For onsemi the SENSATION project developed image sensor architecture is being used in multiple image sensor products under development. Those will be used to strengthen the portfolio, targeting various Machine Vision markets. In addition, the developed Global Shutter HDR 4.2um pixel is being used to expand into markets like high-end security and automotive that require the combination of Global Shutter and High Dynamic Range operation to allow for artifact-free acquisition of fast moving objects under difficult lighting conditions.

Societal & Economic Impact:

Machine Vision is an important technology for modern production lines. To keep up with the ever-increasing demands for higher image resolution and speed, the project worked on all aspects of the image acquisition chain: CMOS image sensors, video processing, image compression and video transmission, to make the next generation production lines more flexible, more accurate and faster than before. The technologies developed have been integrated in a new camera platform for high-end Machine Vision applications and were successfully integrated and tested by customers in the field of manufacturing of high value consumer goods like computer displays, tablets and mobile phones. Although the production of these consumer goods mostly take place in the far east, critical sub-systems of the production equipment are developed and manufactured in Europe!

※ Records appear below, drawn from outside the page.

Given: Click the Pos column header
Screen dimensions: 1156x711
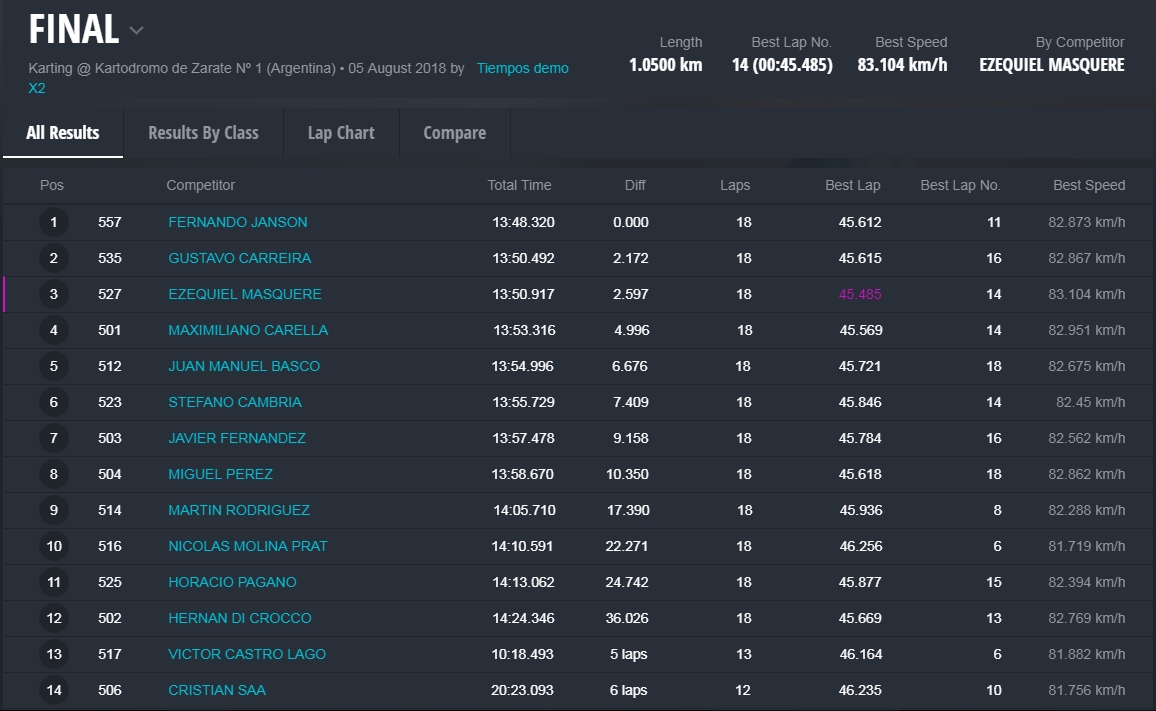Looking at the screenshot, I should pos(52,185).
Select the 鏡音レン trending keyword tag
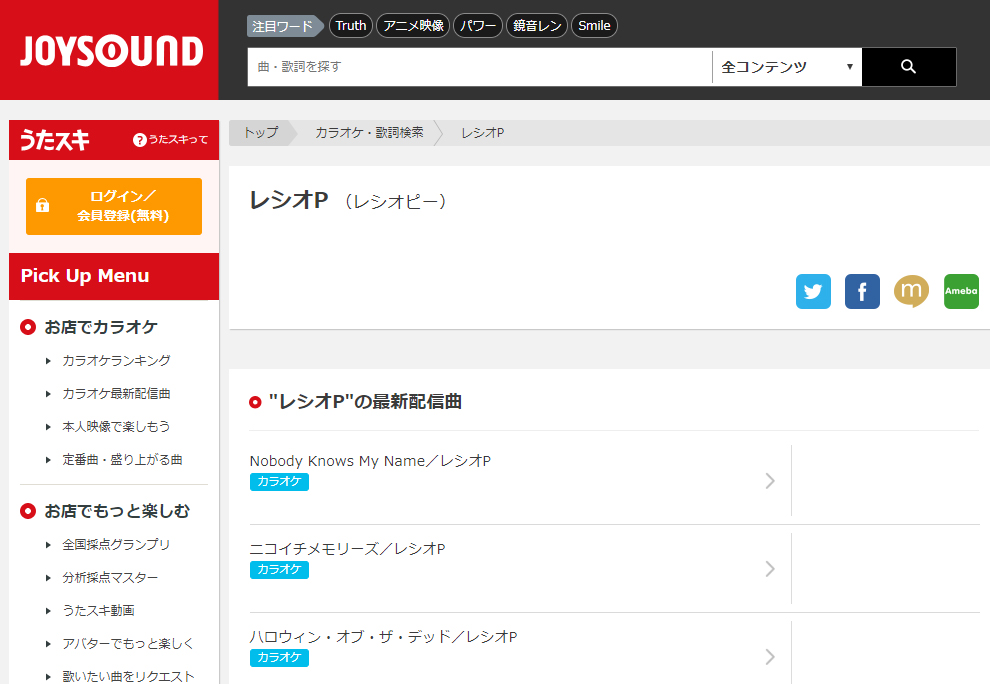This screenshot has height=684, width=990. click(537, 26)
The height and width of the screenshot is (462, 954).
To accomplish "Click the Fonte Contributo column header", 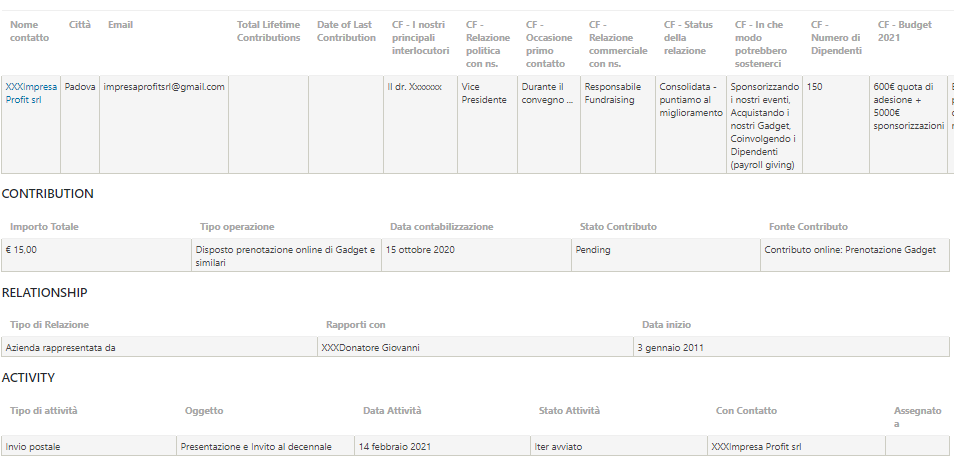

Apart from the benefits identified for each of the partners, the project strengthened the position of Europe in the field of development and production of CMOS image sensors. Through the successful cooperation between the project’s partners, important knowledge has been shared which improved the competitiveness of all.

Collaboration on individual technical issues has enabled partners to mature their designs faster, and to find root causes for / potential problems in an early stage.

Patents/Standardisation/ Publications:

Protection of the IP developed during the project is of key importance to the partners. During the project in total 14 patents have been granted, filed or are still under preparation.

Partners have been active in many standardisation groups: SMPTE, AIMS, EMVA1288, CoaXPress, emVision, GenICam and SLVS-EC. Partner intoPIX co-chairs the JPEG XS work group and works on the addition of TICO-RAW to the JPEG-XS standard.

To disseminate the results of the project the partners organised 2 workshops, published and presented several papers during conferences, exhibited during trade shows, and performed product demonstrations and field tests at many potential customers world-wide.

Finally, research of Delft University of Technology will result in a PhD thesis planned for 2023.

Future Developments:

R&D performed in the SENSATION project is an excellent basis for new products that will be launched by the commercial partners to fully harvest the market potential, and follow-up research in the years to come.  For example, TUD will continue with the project, and at the end of 2021 a new tape-out is planned for the sensor with a high-speed region-of-interest readout.

The good results of the project and the excellent cooperation made the partners decide to submit a follow-up PENTA project proposal: IMAGINATION. For this project the existing team will be extended with three new partners extending the machine vision value chain.